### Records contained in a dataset
########

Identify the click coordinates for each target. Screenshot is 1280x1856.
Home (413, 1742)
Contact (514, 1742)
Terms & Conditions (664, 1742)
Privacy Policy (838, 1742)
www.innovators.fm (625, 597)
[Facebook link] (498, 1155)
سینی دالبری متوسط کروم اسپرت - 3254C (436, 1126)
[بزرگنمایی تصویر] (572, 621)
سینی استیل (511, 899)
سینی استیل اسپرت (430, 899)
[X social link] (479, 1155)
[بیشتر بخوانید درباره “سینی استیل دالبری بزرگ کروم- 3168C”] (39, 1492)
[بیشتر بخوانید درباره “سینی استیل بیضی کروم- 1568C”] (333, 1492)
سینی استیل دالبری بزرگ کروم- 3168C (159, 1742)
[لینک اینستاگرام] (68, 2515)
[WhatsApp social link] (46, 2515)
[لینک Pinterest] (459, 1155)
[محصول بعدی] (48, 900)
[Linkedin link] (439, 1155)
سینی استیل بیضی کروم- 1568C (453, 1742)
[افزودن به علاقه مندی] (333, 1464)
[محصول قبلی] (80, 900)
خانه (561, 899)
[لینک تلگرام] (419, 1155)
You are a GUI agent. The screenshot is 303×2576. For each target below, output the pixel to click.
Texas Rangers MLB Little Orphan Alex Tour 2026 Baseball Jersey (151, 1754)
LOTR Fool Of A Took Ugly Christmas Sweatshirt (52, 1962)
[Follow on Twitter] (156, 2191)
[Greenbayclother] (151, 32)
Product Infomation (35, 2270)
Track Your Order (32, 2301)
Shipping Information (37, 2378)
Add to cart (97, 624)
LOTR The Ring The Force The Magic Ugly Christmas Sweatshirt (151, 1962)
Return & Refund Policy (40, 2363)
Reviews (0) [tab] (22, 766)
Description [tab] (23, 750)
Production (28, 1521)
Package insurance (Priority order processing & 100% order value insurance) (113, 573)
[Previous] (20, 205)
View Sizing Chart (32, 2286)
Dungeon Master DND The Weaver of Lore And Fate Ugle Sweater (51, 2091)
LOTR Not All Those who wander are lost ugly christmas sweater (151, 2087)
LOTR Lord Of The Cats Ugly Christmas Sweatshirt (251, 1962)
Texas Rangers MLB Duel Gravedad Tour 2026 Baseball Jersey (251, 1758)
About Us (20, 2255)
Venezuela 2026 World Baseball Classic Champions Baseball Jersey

########

### Required action
Give back the data above, repeating every record exactly.

### Worked solution
Identify the click coordinates for each target. Screenshot is 1280x1856.
Home (413, 1742)
Contact (514, 1742)
Terms & Conditions (664, 1742)
Privacy Policy (838, 1742)
www.innovators.fm (625, 597)
[Facebook link] (498, 1155)
سینی دالبری متوسط کروم اسپرت - 3254C (436, 1126)
[بزرگنمایی تصویر] (572, 621)
سینی استیل (511, 899)
سینی استیل اسپرت (430, 899)
[X social link] (479, 1155)
[بیشتر بخوانید درباره “سینی استیل دالبری بزرگ کروم- 3168C”] (39, 1492)
[بیشتر بخوانید درباره “سینی استیل بیضی کروم- 1568C”] (333, 1492)
سینی استیل دالبری بزرگ کروم- 3168C (159, 1742)
[لینک اینستاگرام] (68, 2515)
[WhatsApp social link] (46, 2515)
[لینک Pinterest] (459, 1155)
[محصول بعدی] (48, 900)
[Linkedin link] (439, 1155)
سینی استیل بیضی کروم- 1568C (453, 1742)
[افزودن به علاقه مندی] (333, 1464)
[محصول قبلی] (80, 900)
خانه (561, 899)
[لینک تلگرام] (419, 1155)
You are a GUI agent. The screenshot is 303×2576. For each target below, output the pixel to click.
Texas Rangers MLB Little Orphan Alex Tour 2026 Baseball Jersey (151, 1754)
LOTR Fool Of A Took Ugly Christmas Sweatshirt (52, 1962)
[Follow on Twitter] (156, 2191)
[Greenbayclother] (151, 32)
Product Infomation (35, 2270)
Track Your Order (32, 2301)
Shipping Information (37, 2378)
Add to cart (97, 624)
LOTR The Ring The Force The Magic Ugly Christmas Sweatshirt (151, 1962)
Return & Refund Policy (40, 2363)
Reviews (0) [tab] (22, 766)
Description [tab] (23, 750)
Production (28, 1521)
Package insurance (Priority order processing & 100% order value insurance) (113, 573)
[Previous] (20, 205)
View Sizing Chart (32, 2286)
Dungeon Master DND The Weaver of Lore And Fate Ugle Sweater (51, 2091)
LOTR Not All Those who wander are lost ugly christmas sweater (151, 2087)
LOTR Lord Of The Cats Ugly Christmas Sweatshirt (251, 1962)
Texas Rangers MLB Duel Gravedad Tour 2026 Baseball Jersey (251, 1758)
About Us (20, 2255)
Venezuela 2026 World Baseball Classic Champions Baseball Jersey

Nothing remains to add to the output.